Todo lo puedo
Alejandra María Sosa Elízaga**
No querer más salud que enfermedad, más riqueza que pobreza, más honor que deshonor, más vida larga que corta, proponía san Ignacio de Loyola, en sus famosos ejercicios espirituales.
Se trata de no aferrarse a nada, de no preferir nada más que aquello que Dios prefiera, tener una ‘santa indiferencia’, que no consiste en que no te importen las cosas, sino en que no tienes más preferencia que cumplir la voluntad de Dios, y si Él permite que tengas salud, te parece bien, y si permite que tengas enfermedad, también, y así en todo.

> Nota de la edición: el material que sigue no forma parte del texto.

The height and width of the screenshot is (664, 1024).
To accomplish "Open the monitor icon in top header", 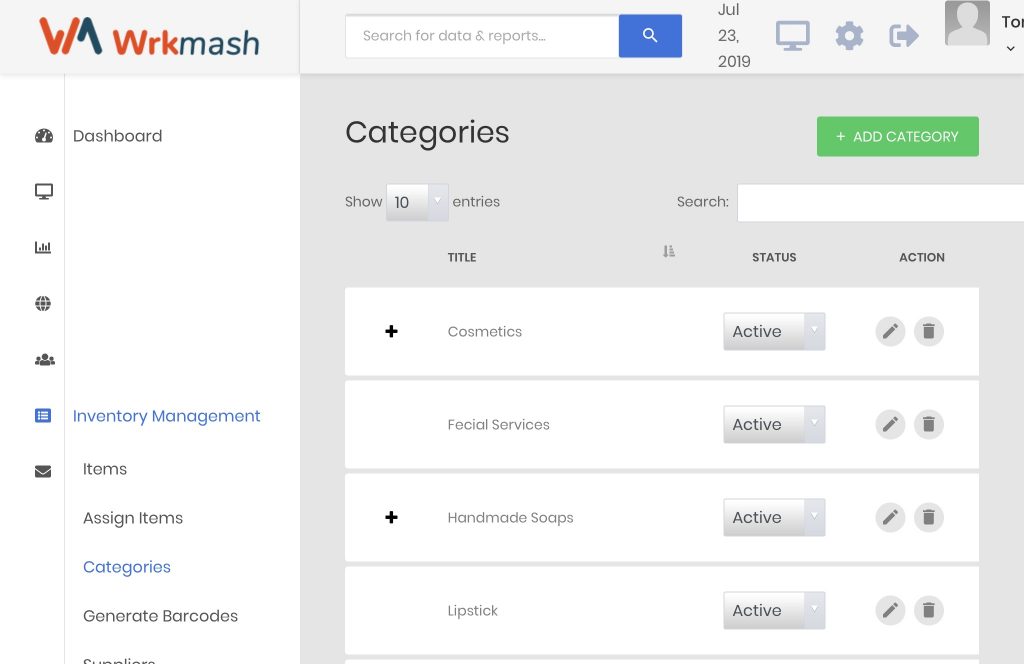I will (792, 35).
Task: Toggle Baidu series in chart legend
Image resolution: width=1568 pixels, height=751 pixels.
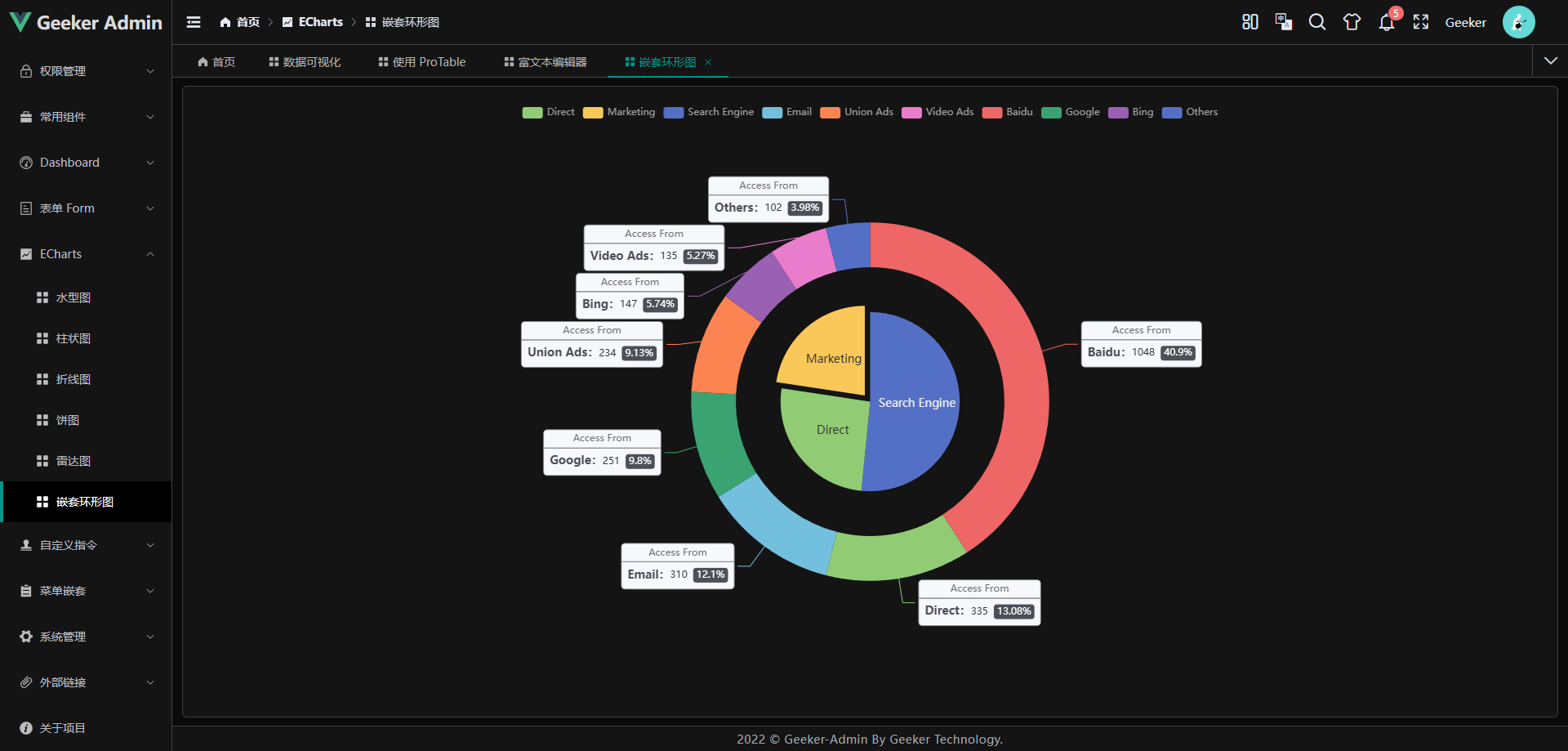Action: pos(1007,112)
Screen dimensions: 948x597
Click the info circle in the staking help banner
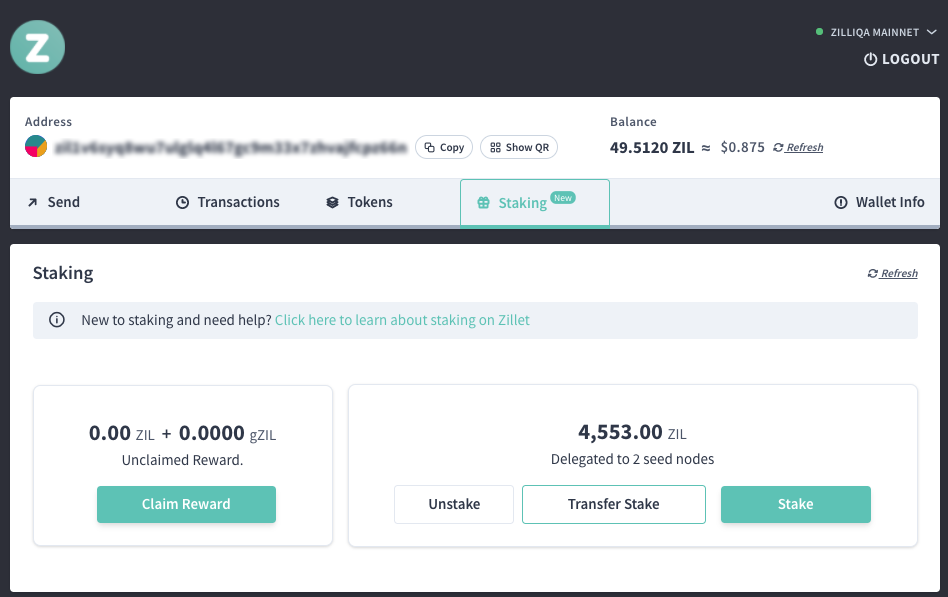(x=57, y=320)
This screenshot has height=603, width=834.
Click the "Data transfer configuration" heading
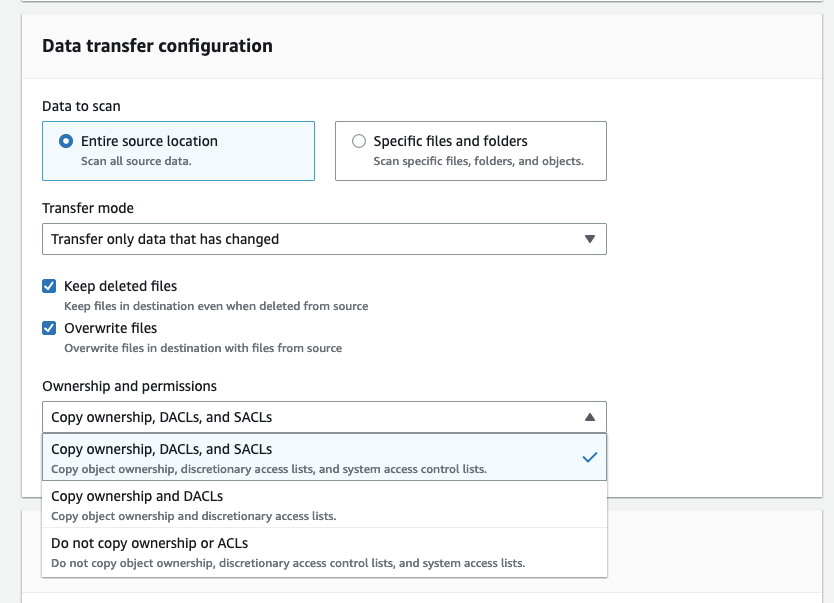(156, 45)
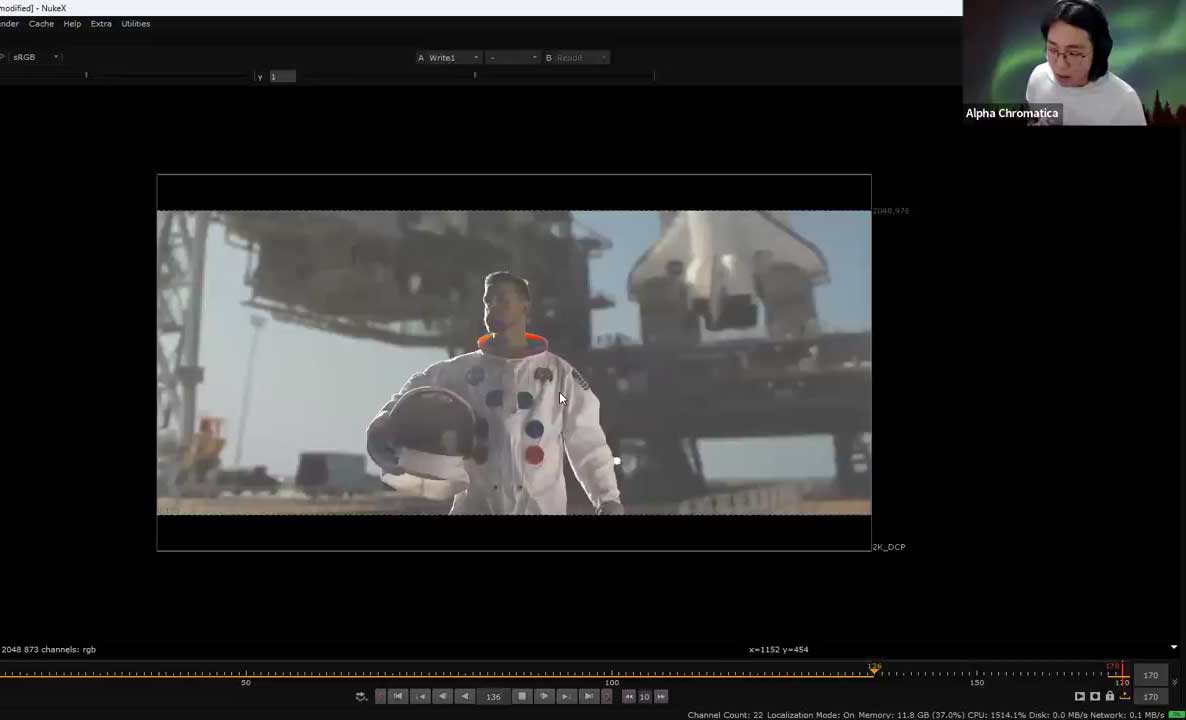The image size is (1186, 720).
Task: Open the A input Write1 dropdown
Action: pos(448,57)
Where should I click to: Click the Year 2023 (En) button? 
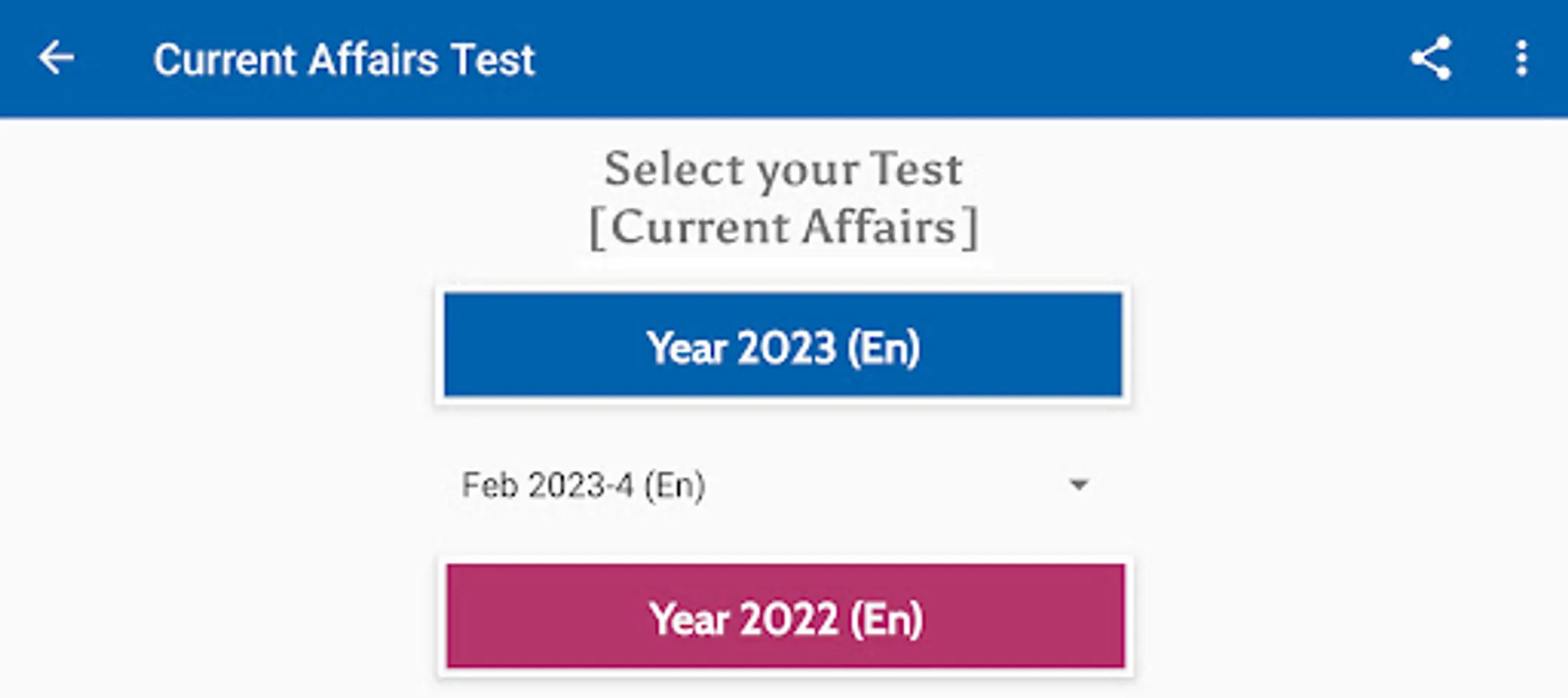tap(783, 345)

No es fácil alcanzar esa santa indiferencia, en un mundo que nos lanza a aferrarnos desesperadamente a lo que nos hace sentir bien.
Para lograrlo hace falta reconocer que lo mejor para nosotros es querer lo que Dios quiere, porque Dios quiere lo mejor para nosotros.
San Pablo lo sabía, y por eso en el texto de la Carta a los Filipenses que se proclama como Segunda Lectura este domingo en Misa (ver Flp 4, 12-134.19-20), declara que sabe ser pobre o tener de sobra, comer bien o pasar hambre, y añade una frase que expresa y sintetiza genialmente la razón de que sea capaz de vivir en extremos opuestos sin aferrarse ni horrorizarse. Afirma: “Todo lo puedo en Aquel que me da fuerza”(Flp 4,13).
Esta afirmación implica dos cosas:
Por una parte, tener la seguridad de que no importa qué te toque vivir, podrás salir adelante si te tomas de la mano de Dios, porque Él te fortalece para enfrentar lo que sea.
Y por otra parte, reconocer que de Él te viene la fuerza para resistir la tentación de preferir más una cosa que otra, que tu ‘santa indiferencia’ no es un logro que obtienes por ti mismo, sino por gracia de Dios, que desapega tu alma de los bienes terrenales, para disponerla a disfrutar los celestiales.